Kudos to both Spencer and Luke for solving this one quickly (within the five minutes) by just talking through it.  It can be done in eight steps, and the key is recognizing that the six ounces clearly must end up in the nine-ounce glass.  So you have to work toward pouring exactly three ounces out of that glass.  Get one ounce in the four-ounce glass and you have your three-ounce destination.  Here are the steps.

  1. Fill the nine-ounce glass.
  2. Fill the four-ounce glass from the nine-ounce glass.  That leaves five ounces in the niner.
  3. Dump the four-ounce glass.
  4. Fill the four-ounce glass again from the nine-ounce glass.  That leaves one ounce in the nine-ounce glass.
  5. Again dump the four-ounce glass.
  6. Pour that one ounce from the nine-ounce glass into the four-ounce glass.
  7. Fill the nine-ounce glass again.
  8. Fill the four-ounce glass from the nine-ounce glass.   You will have poured off three ounces leaving six ounces.  Voila!

Yes You May

I’ve whined a bit lately about having to jump through syntactic hoops to get past new security restrictions.  Yet one of today’s DB2 barriers was a functional change, and not security-related.

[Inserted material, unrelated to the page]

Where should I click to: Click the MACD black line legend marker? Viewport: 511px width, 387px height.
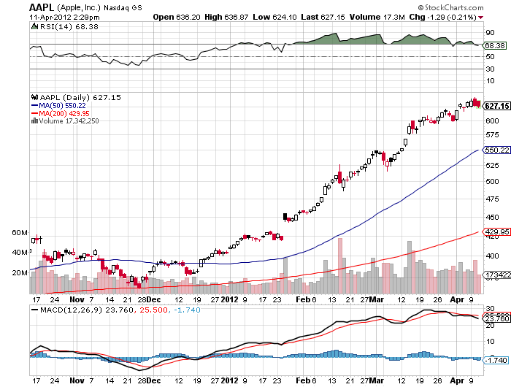click(x=34, y=310)
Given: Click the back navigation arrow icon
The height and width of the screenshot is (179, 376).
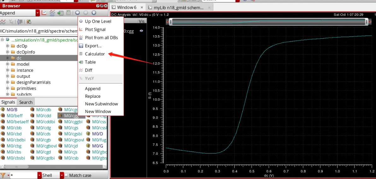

I have this long-standing habit of using IXF export and import to quickly copy tables and shuffle data around.  So much so that commands like the following just flow from the subconscious:

db2 import from myfile.ixf of ixf create into mytable

Trouble is, create (and its variants) have been deprecated since DB2 9.5, so this command fails with an SQL3311 error in my DB2 9.7 environments.  The help text for that error (db2 ? sql3311) provides the work-around: add the forcecreate modifier.  That is:

db2 import from myfile.ixf of ixf modified by forcecreate create into mytable

I understand the reasoning for the change: new features like XML, MDC, and table partitioning have outgrown IXF.  But breaking compatibility of frequently-used commands is just plain cruel punishment toward old guys like me.  Yet since “modified by forcecreate” is the new “please”, I’m sure I’ll eventually learn to say it the first time.